ところで、例えばLPSを例にとってもわかるように、空気から摂取するLPSは口腔粘膜や皮膚が中心的な作用場所になりますが、一方で腸管の中にもグラム陰性菌は存在しており、この場合には主として大腸がLPSに接触する中心的な作用場所になります。
近年、腸内細菌が恒常性を維持する上で重要な機能を持つことが次々に明らかにされ、第二の脳と呼ばれる腸管は消化吸収を越えて、恒常性を維持する上で重要な生物学的意義を担うとも考えられます。この点を考えに入れると腸内細菌も衛生仮説の成立に関係すると考えても不思議はありません。
しかしこれまで腸内細菌が衛生仮説と関係することについての報告は多くはありませんでした。この点について、
atanen et al., 2016, Cell 165, 842–853
において、腸内細菌の一つであるバクテロイデスが自己免疫疾患の発症と関係することを報告しています。
彼らは自己免疫疾患の発症が多い北ヨーロッパのフィンランドとエストニアと自己免疫疾患の発症が少ないロシアの子供を対象として、生まれてから3歳までの腸内細菌の解析を行いました。そうしたところ、ロシアの子供たちにはフィンランドやエストニアの子供たちに比べてバクテロイデスが少なく、大腸菌が多いことを見出しました。
バクテロイデスはグラム陰性菌でLPSを持っています。彼らはロシア人の子供たちの腸内細菌としては大腸菌を選び、この二つの細菌のLPSの免疫活性が異なるのではないかと考えたのです。
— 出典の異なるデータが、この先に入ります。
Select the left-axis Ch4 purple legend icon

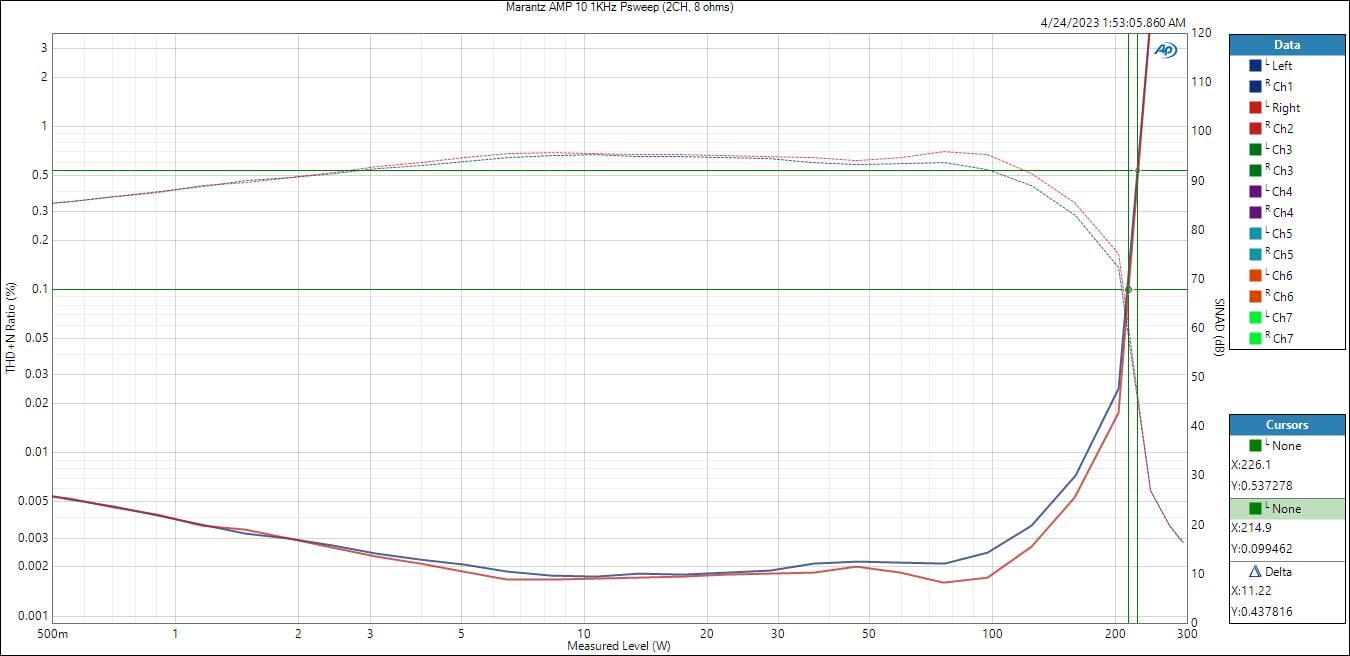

そしてバクテロイデスのLPSの構造を大腸菌のLPSの構造を比較してみたところ、LPSの活性中心であるリピドA部分の構造が大きく異なっていることを見出しました。またバクテロイデスのLPSは大腸菌のLPSとは異なって、マウスの実験でⅠ型糖 尿病の発症を防ぐ効果は認められませんでした。
以上のことから、腸内細菌のLPSはその種類によっては免疫の学習をすることに関してこれを妨げる働きを持つ場合があることを示しています。腸内細菌叢は極めて多様な種から成立していますのでこれだけでは腸内細菌の機能を説明することは難しいですが、自己免疫疾患の発症に関して、予防的に働くLPSとそうではないLPSがあることは確かなようです。